> _Passage to read_
Hi Hugh. As always, great analysis.

Few things top off my head that I'd love your opinion on:

1) Relentless agression is definitely the way against Alcaraz. He may have a bit of a solution now against Sinner by being more patient, but he still has issues executing it. 2nd was full of moments where Alcaraz was too stubborn in agression.

2) Sinner seems better to me from the D to D corner than Alcaraz. While I would take Alcaraz's ferrys wheel any day over Sinner's merry go-round when it comes to overall consistency, the fact he moves so well from end range and his FH takes less time to set-up makes it less shaky in my opinion.

However I think you're right he could make it better by employing less open - stance FH. He was tidier against Medvedev but I think the blue print is still on timing rather than recovery.

3) Point 2 brings me to point 3 : I had no doubt Sinner could beat Alcaraz, but was getting worried for his matchup against Alcaraz just because he used to play just likes Medvedev loves and at some point he would break from the back, especially from his FH (which isn't the case for Carlos as his bread and butter FH doesn't break much often).

But he did. He employed the S&V well and created variations that allowed him to turn the match around. The thing is : can he do so *consistently*. The key stat for me was Sinner putting 68% first serve in (and his margin was in the 0-4 shots as Gil Gross mentioned). That's something he almost never does and hurt him. Is his new motion from Toronto finally the good iteration and tradeoff of consistency and damage? Maybe.

> _Source material_
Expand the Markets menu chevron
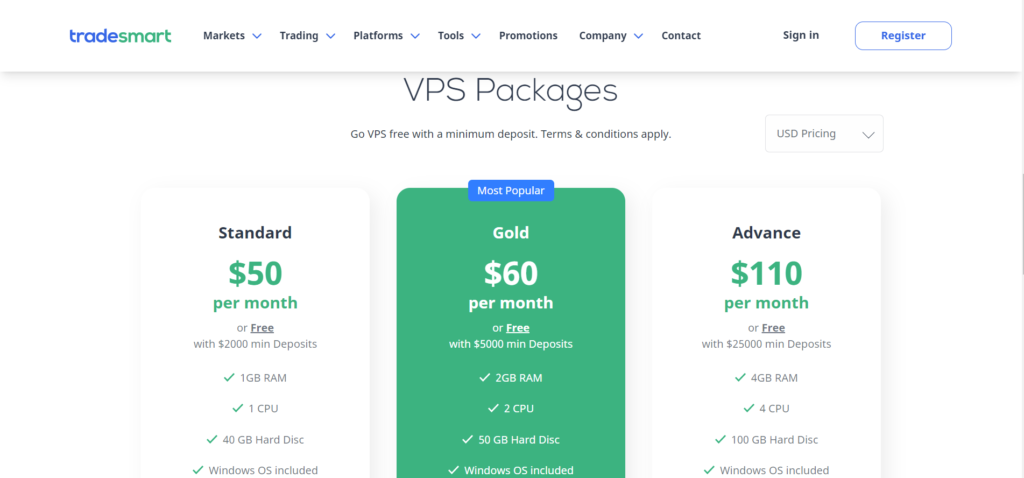Image resolution: width=1024 pixels, height=478 pixels. [x=257, y=36]
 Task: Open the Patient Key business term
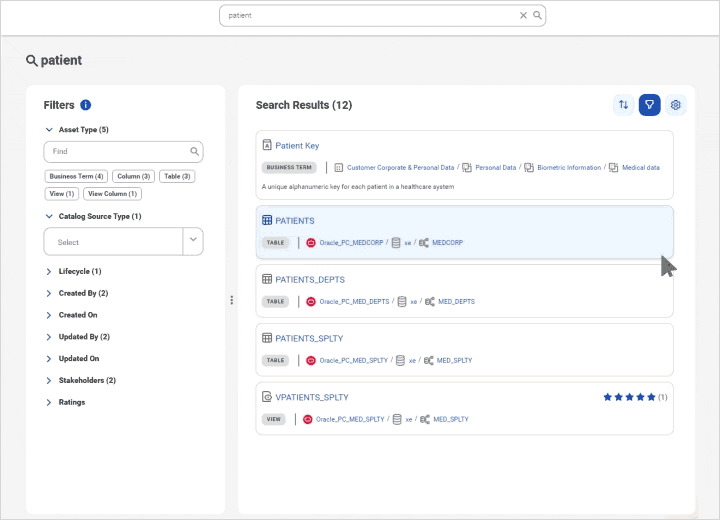(297, 145)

> _Prompt A_
In the tennis comment, copy everything from "1) Relentless agression" down to "rather than recovery.".
> _Prompt B_
Answer these questions from the tennis comment:
(i) Against which player does the writer say Sinner was tidier?
(ii) What percentage of first serves does the writer say Sinner put in?
(iii) Who is named as having mentioned Sinner's margin in the 0-4 shots?
The lines above are not needed for anything here.

> _Result A_
1) Relentless agression is definitely the way against Alcaraz. He may have a bit of a solution now against Sinner by being more patient, but he still has issues executing it. 2nd was full of moments where Alcaraz was too stubborn in agression.

2) Sinner seems better to me from the D to D corner than Alcaraz. While I would take Alcaraz's ferrys wheel any day over Sinner's merry go-round when it comes to overall consistency, the fact he moves so well from end range and his FH takes less time to set-up makes it less shaky in my opinion.

However I think you're right he could make it better by employing less open - stance FH. He was tidier against Medvedev but I think the blue print is still on timing rather than recovery.

> _Result B_
(i) Medvedev
(ii) 68%
(iii) Gil Gross